══ INPUT ══

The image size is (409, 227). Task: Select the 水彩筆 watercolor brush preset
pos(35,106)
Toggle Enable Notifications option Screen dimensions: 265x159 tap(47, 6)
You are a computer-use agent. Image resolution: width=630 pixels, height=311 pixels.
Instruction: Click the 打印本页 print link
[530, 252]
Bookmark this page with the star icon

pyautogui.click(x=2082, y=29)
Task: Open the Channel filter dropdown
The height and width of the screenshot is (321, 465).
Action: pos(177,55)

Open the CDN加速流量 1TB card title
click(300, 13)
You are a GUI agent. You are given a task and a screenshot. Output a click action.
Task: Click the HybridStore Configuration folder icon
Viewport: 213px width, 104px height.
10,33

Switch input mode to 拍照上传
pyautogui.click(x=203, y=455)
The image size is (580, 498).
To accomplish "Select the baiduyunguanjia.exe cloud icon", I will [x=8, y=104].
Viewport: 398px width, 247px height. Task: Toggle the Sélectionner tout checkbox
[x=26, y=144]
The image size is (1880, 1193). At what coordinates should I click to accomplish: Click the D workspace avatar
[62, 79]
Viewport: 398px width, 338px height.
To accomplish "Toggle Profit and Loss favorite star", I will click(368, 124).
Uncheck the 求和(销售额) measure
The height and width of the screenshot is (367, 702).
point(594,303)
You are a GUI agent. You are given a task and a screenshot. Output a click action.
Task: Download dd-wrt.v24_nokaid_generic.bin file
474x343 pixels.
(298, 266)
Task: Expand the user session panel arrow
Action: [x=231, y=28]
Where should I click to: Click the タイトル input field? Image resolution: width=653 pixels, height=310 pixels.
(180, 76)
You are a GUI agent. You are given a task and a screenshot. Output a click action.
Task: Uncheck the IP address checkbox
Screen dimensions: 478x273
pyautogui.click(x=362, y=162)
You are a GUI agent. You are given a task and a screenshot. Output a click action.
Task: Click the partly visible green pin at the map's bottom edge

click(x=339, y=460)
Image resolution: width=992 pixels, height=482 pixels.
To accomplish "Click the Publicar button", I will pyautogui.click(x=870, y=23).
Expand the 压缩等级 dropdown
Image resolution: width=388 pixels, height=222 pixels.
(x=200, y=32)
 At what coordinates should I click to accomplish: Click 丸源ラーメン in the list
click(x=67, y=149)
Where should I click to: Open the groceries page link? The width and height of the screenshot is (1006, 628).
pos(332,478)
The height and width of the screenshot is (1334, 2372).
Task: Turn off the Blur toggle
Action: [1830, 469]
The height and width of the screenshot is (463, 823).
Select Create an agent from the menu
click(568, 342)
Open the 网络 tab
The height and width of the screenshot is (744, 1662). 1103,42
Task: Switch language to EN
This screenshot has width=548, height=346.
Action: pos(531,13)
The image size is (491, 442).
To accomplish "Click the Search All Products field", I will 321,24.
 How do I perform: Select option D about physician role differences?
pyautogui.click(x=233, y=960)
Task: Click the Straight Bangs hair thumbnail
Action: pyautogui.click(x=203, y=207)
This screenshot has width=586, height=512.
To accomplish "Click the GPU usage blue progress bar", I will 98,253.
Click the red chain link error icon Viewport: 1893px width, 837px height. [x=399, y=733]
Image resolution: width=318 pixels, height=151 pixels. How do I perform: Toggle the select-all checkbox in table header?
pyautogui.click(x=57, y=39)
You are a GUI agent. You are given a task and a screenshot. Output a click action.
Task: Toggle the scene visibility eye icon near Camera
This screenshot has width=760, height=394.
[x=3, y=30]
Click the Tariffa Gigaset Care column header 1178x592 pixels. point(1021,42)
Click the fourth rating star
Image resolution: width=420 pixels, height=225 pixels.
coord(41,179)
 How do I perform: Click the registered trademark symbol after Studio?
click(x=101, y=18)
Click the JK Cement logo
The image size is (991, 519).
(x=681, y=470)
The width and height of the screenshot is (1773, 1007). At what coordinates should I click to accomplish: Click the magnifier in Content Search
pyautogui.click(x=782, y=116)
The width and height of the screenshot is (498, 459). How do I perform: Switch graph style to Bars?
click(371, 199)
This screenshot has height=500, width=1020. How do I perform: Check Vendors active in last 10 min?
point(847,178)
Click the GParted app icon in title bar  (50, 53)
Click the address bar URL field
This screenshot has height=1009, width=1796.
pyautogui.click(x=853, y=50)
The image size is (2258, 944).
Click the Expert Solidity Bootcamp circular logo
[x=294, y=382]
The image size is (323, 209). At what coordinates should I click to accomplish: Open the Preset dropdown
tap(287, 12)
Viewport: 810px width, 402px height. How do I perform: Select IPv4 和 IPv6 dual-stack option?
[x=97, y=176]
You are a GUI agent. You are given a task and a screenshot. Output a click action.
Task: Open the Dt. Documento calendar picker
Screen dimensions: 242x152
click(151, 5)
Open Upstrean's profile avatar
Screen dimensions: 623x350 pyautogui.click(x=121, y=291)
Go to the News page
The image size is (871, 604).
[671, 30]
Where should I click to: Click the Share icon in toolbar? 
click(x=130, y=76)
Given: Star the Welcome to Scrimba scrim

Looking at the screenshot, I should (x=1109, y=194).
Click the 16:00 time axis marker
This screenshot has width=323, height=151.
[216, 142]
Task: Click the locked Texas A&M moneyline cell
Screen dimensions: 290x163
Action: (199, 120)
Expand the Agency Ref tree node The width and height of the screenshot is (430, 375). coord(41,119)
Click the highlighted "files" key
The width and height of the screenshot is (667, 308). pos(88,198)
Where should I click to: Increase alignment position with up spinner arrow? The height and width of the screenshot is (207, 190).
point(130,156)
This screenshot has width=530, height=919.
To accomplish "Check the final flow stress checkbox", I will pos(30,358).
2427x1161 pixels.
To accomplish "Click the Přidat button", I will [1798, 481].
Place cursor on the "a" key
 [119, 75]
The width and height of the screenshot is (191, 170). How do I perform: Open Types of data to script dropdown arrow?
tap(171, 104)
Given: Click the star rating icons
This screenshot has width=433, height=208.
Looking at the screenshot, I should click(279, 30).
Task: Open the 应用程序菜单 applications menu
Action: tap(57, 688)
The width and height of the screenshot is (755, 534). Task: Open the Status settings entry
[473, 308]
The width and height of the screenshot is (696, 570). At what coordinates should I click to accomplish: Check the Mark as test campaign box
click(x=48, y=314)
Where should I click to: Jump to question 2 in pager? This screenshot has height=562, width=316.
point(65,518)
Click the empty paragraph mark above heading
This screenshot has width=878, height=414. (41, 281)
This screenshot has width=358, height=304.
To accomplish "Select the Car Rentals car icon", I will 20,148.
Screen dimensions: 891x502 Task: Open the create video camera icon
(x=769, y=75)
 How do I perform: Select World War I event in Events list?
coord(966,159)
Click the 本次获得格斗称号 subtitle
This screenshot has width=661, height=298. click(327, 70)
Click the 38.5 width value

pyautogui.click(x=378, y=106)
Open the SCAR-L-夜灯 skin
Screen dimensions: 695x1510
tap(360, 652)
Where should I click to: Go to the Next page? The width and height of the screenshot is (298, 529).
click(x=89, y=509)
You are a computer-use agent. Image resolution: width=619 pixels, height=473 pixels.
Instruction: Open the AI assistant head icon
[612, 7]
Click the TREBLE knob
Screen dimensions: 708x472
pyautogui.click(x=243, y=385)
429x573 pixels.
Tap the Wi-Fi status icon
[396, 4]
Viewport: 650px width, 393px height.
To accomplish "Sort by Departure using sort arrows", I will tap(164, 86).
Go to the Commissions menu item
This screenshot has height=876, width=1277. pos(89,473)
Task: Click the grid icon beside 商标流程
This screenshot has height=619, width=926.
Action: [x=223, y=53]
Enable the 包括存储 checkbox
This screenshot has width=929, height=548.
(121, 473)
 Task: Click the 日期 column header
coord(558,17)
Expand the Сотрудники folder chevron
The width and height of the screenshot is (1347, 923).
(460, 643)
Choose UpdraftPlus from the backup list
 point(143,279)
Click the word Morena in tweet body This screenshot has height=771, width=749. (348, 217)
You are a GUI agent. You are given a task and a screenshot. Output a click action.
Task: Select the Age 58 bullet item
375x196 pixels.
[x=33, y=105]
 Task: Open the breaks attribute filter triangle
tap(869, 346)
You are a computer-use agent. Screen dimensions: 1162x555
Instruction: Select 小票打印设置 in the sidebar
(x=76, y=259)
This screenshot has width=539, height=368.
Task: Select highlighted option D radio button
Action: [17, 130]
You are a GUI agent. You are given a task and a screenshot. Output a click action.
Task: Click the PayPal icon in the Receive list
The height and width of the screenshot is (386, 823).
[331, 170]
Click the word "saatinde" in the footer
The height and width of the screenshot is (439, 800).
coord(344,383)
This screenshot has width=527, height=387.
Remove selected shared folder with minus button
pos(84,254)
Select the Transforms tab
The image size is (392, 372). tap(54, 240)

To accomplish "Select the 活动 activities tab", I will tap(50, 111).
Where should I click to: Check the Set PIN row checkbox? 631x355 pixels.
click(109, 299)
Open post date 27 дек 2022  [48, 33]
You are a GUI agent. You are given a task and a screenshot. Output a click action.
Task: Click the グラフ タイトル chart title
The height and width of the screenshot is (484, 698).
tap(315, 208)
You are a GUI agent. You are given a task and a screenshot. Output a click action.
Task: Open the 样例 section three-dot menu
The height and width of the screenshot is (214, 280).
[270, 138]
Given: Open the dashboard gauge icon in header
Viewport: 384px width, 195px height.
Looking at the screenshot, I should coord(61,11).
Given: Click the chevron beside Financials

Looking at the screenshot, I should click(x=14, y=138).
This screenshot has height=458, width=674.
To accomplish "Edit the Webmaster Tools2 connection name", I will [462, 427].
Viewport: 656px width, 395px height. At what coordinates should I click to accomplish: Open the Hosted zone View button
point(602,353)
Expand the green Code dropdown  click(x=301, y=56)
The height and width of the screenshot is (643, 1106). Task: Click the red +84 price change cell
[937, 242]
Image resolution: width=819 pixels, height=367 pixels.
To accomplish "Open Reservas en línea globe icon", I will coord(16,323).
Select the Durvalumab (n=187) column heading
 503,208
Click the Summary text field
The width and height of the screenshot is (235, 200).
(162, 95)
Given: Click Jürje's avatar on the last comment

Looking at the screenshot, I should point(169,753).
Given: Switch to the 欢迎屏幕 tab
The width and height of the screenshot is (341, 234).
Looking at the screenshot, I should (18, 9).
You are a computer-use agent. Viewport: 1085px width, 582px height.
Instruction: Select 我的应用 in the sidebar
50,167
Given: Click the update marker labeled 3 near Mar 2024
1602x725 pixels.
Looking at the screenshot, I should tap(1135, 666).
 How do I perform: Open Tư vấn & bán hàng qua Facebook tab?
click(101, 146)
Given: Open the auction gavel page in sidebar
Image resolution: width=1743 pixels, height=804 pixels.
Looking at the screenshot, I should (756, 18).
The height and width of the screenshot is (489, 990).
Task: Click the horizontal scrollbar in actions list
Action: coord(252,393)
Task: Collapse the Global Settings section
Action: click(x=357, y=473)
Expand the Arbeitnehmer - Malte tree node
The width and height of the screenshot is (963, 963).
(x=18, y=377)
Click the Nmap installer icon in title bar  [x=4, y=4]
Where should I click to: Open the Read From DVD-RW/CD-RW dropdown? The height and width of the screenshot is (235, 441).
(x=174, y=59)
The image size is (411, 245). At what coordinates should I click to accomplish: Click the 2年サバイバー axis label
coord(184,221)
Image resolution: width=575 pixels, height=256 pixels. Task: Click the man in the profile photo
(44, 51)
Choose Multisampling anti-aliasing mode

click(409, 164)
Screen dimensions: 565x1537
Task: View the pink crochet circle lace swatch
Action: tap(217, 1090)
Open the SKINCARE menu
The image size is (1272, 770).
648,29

═══

WRITTEN TASK> Copy the lines word for word, beginning at the line that has "Uncheck the 求和(销售额) measure" and stopping after the line that has "point(594,303)".

COMPLETE OUTPUT>
Uncheck the 求和(销售额) measure
The height and width of the screenshot is (367, 702).
point(594,303)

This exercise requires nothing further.